Negative perceptions of older people
Many participants felt that society held negative perceptions of older people and they expressed a wish for this negative image to change. Participants emphasised their valuable contributions to society and explained that they should not be considered a ‘problem’ to society. Most of the participants felt that they were perceived negatively by the public and the media. Participants felt that they were an unacknowledged resource that was regularly used. For example, participants explained that many older people perform unpaid carer duties, are active grandparents, and are organisational volunteers. The issues of labelling older people and stereotyping them based on their medical conditions were also raised by participants.
Having a strong voice
Participants reported finding it difficult to access and approach governing bodies and felt that they are not given the opportunity to share their thoughts and opinions. As one participant stated, they have “the right to be heard and the right to a response”. Participants felt that governing bodies and policy makers need to listen carefully and implement solutions to problems based on what they have heard from older people, for effective outcomes. It was also suggested that a minister should be appointed to specifically represent the older population.
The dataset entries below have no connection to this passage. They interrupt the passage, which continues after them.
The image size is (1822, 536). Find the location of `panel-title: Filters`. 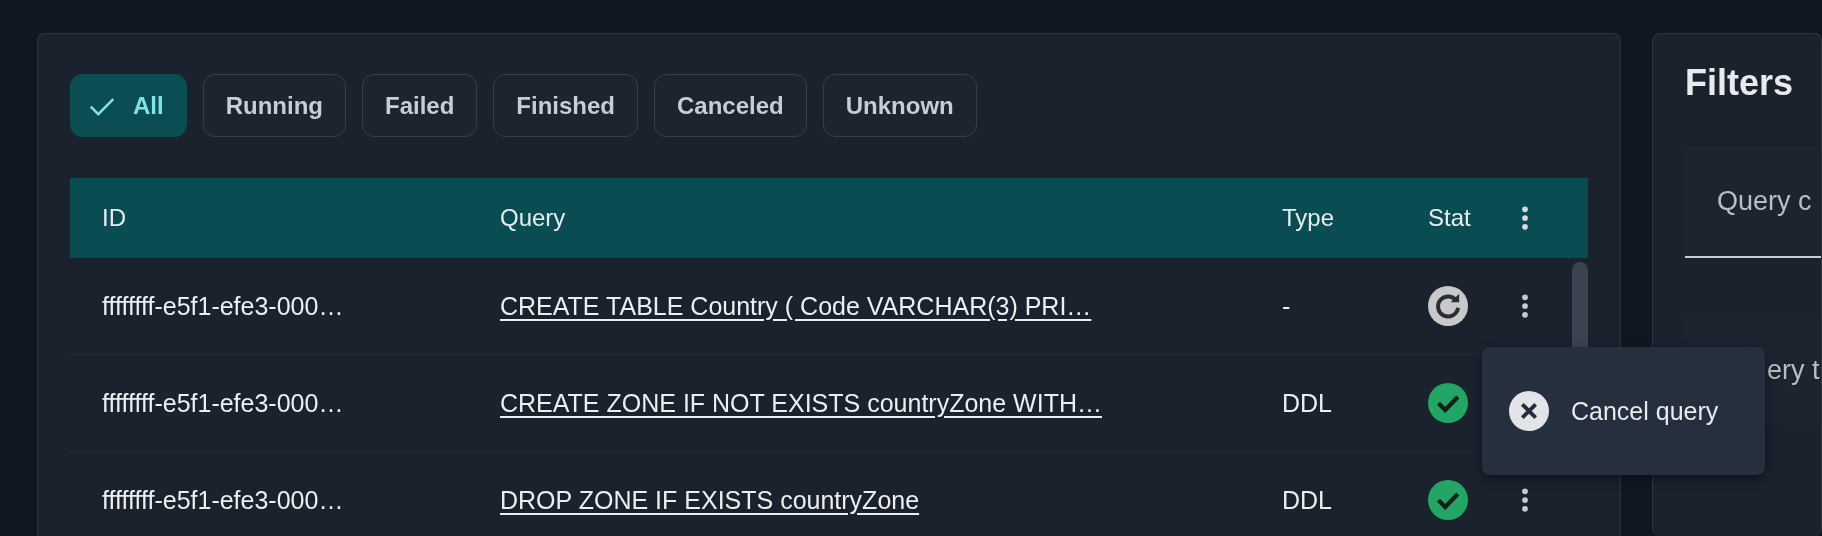

panel-title: Filters is located at coordinates (1740, 83).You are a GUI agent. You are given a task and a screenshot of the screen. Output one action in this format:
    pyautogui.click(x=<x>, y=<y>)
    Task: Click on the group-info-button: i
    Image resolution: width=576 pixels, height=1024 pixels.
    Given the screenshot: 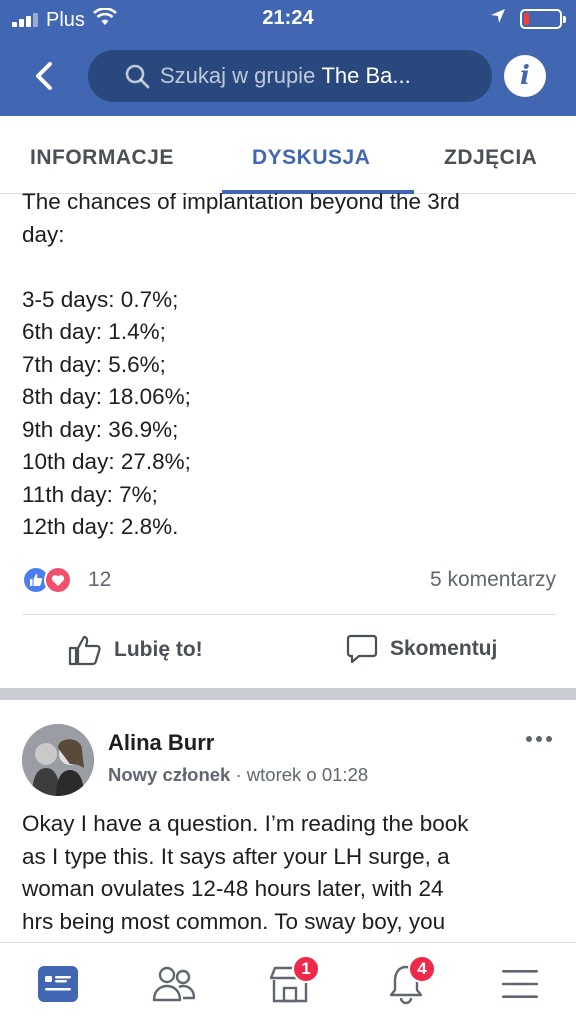 What is the action you would take?
    pyautogui.click(x=525, y=76)
    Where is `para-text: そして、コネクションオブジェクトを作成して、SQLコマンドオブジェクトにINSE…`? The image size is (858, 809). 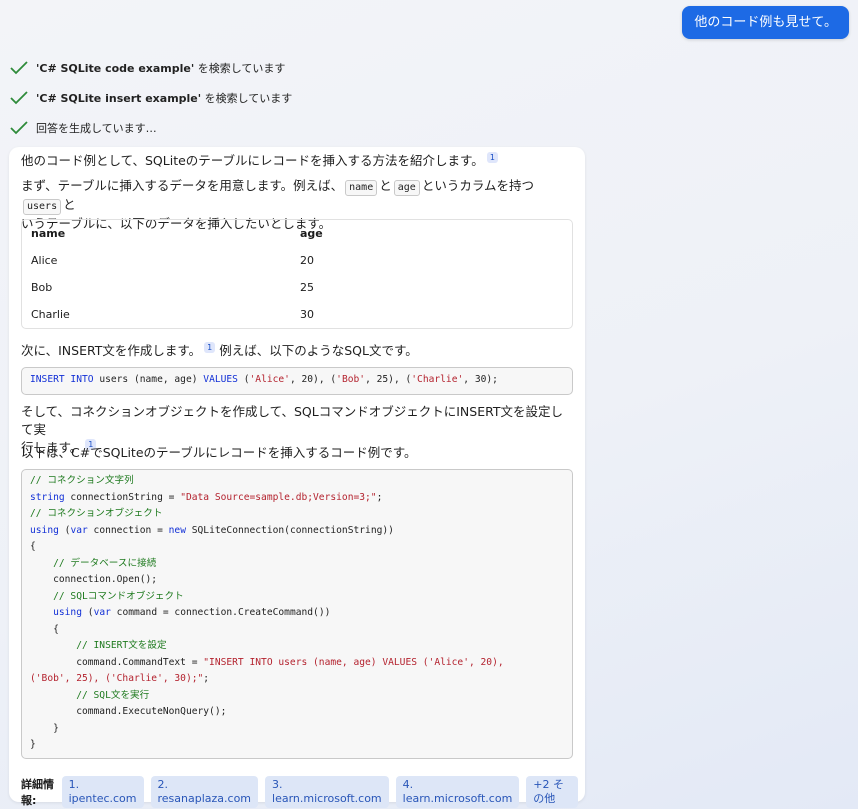 para-text: そして、コネクションオブジェクトを作成して、SQLコマンドオブジェクトにINSE… is located at coordinates (292, 420).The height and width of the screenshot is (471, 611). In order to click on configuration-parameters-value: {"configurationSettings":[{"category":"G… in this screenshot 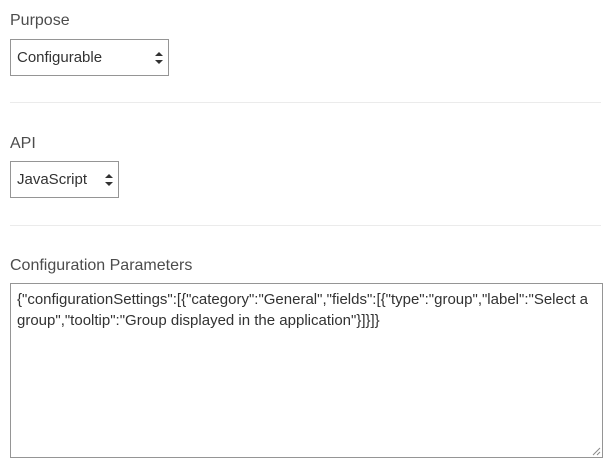, I will do `click(303, 310)`.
Accessibility of services and support
Older people often felt that information, public services and support are sometimes inaccessible to them due to their age. For example, older people who may not have access to a computer, or do not know how to use one, may be restricted from accessing information that is only available online, or from completing on-line applications to access services relating to public transport, retirement, utility bills and insurance. As a result, it was concluded that technology, on its own, cannot be considered a viable solution to societal problems if not all members of the community can use it.
Participants also wished to integrate medical and social services to improve their accessibility, such as giving individualised information to older people on a regular basis, concerning the services available to them and alternative treatments.
Age inequalities in healthcare
Age inequalities featured heavily in the workshop discussions, and it was made evident that inequalities not only existed between the young and old, but also within the older population. Older people suggested that they require longer GP appointments than younger patients, to accommodate their multiple co-morbidities and ailments. It was felt that there were barriers to accessing care at GP clinics. For example, receptionists may be able to make decisions regarding who can and cannot see the GP and older people may not be able to access a GP who has experience in treating older people. Participants also felt that rationing of healthcare caused age inequalities, with age-related conditions that impact considerably on their lives such as cataracts and knee pain considered high priority issues by older people, but potentially seen as low priority by healthcare providers. Some participants felt that GPs discriminated against them when they refused referral to specialists for older age-related complaints. Participants explained that the phrase “‘it’s your age” was frequently used by healthcare professionals to explain away aches and pains.
Some participants felt that the treatment and screening of certain diseases based on age was unfair, such as screening for bowel cancer, which in the UK is only routinely conducted in people aged between 60–74 years old [14]. It was also suggested to extend the cut-off age for breast cancer screening.
Additional issues in which participants felt that they were treated differently to younger individuals included the dispensing of medicines. Participants also felt that certain resources for older people, such as podiatrists, hearing aids and shingles vaccinations, were inadequate.